We explored into new synthetic reactions using full potentiality of α-iminoesters their oxime and hydrazone analogues. An umpolung reaction to α-hydrazaonoesters was investigated, and it was found that α-N,N-dialkylaminoamides could be directly synthesized in high yields via a concomitant rearrangement of dialkylamino groups. Its asymmetric version was successfully carried out using α-hydrazaonoesters possessing a chiral auxiliary at their hydrazono moieties.
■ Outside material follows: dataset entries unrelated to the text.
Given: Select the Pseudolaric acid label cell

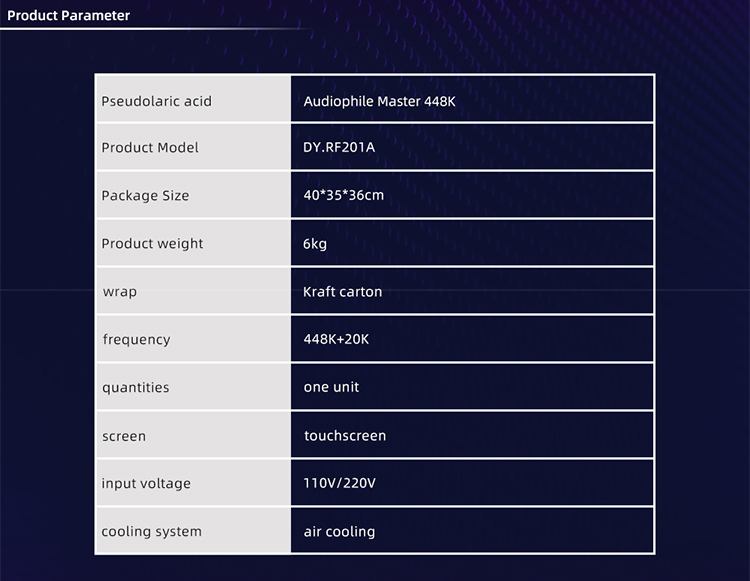Looking at the screenshot, I should coord(157,101).
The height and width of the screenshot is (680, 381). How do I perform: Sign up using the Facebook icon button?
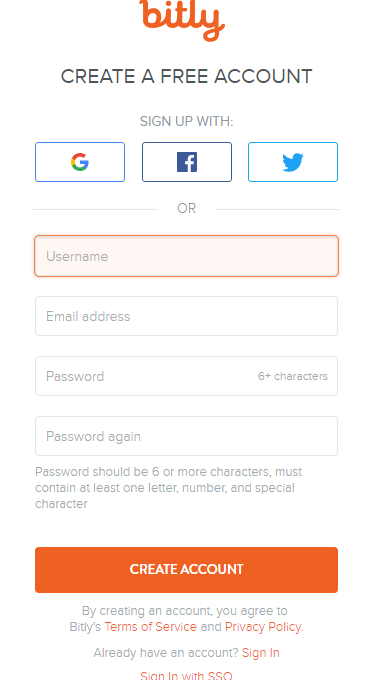(x=187, y=162)
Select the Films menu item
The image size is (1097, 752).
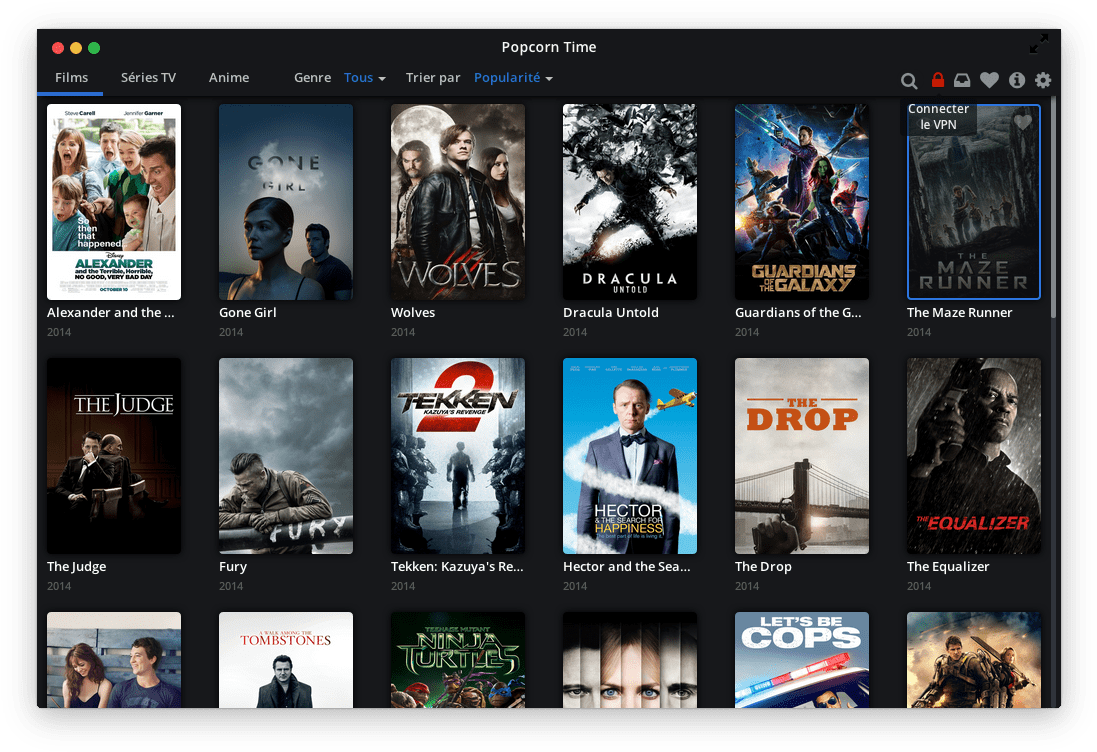click(x=71, y=77)
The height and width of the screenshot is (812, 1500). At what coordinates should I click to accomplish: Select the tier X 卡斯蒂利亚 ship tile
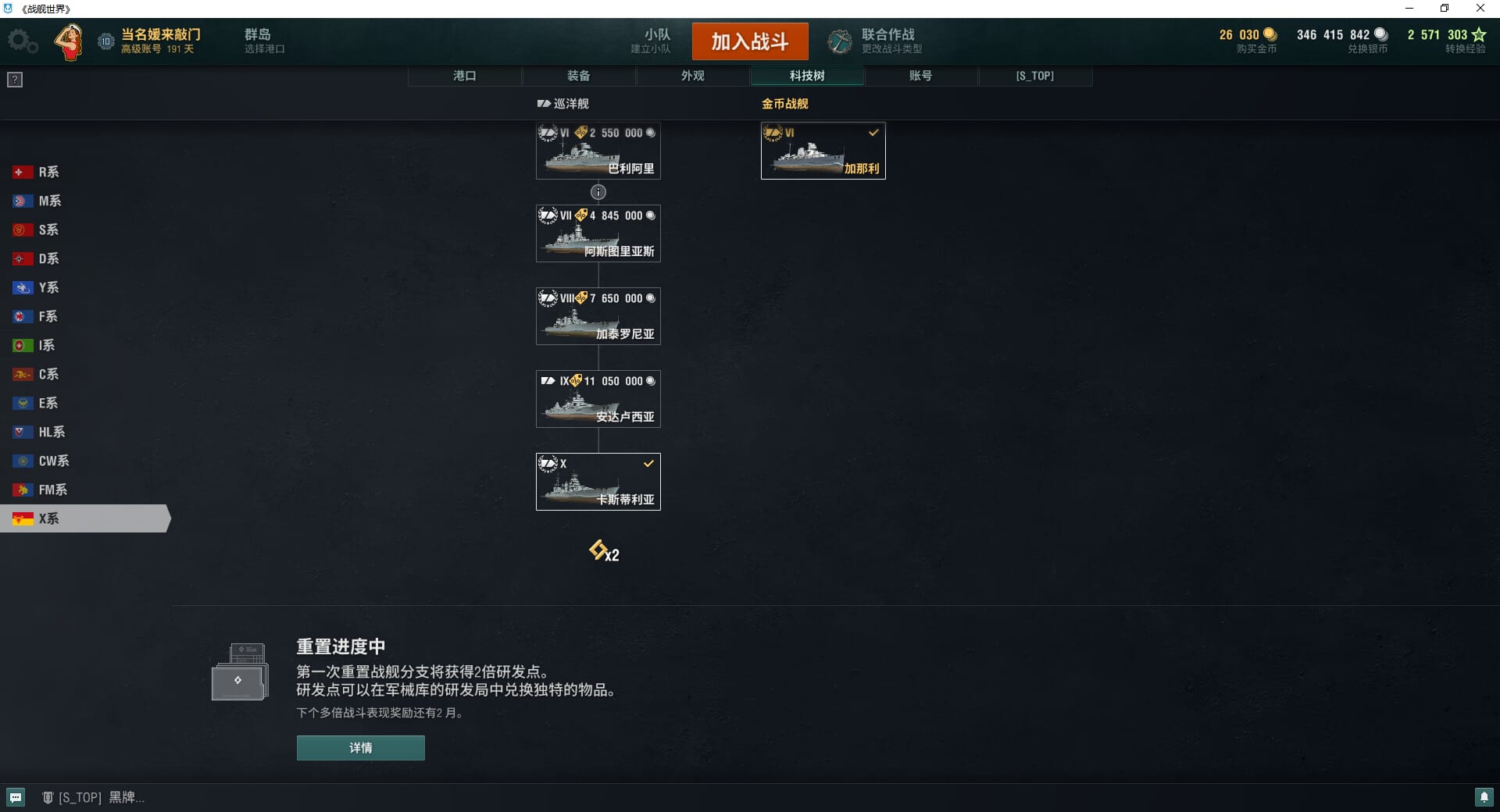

As an application, a short-step synthesis of an inhibitor of glycine type-1-transporter was accomplished via further functional group transformations in good overall yield. α-N-Acyloxyimino esters served as highly efficient substrates for the electrophilic N,N,C-trialkylation reaction that could introduce various patterns of nucleophiles at the imino nitrogen and carbon atoms to synthesize N,N-dialkylated and N,N,C-trialkylated α-amino esters in moderate to high yields.

Free Research Field

化学

Academic Significance and Societal Importance of the Research Achievements

本研究は共役イミンへの極性転換反応であるN-アルキル化反応を基盤とし、それに引き続くタンデム求電子付加およびイミニウム塩への酸化を経るタンデム求核付加反応は、いずれも新規かつ高効率的反応集積化の手法であり、発展性も十分に兼ね備えている。これらの反応の有する四級α-アミノ酸誘導体合成の高いポテンシャルと、各種生理活性化合物を始めとするファインケミカルズ合成への応用性を考慮すると、本研究は効率的含窒素分子構築の分野の推進に大いに貢献できた。また、今まで曖昧な点が多く、論文等で殆ど記載されていなかったイミノ基のE,Z-立体化学と反応性との関係を明らかにすることができたことも、学術的に有意義である。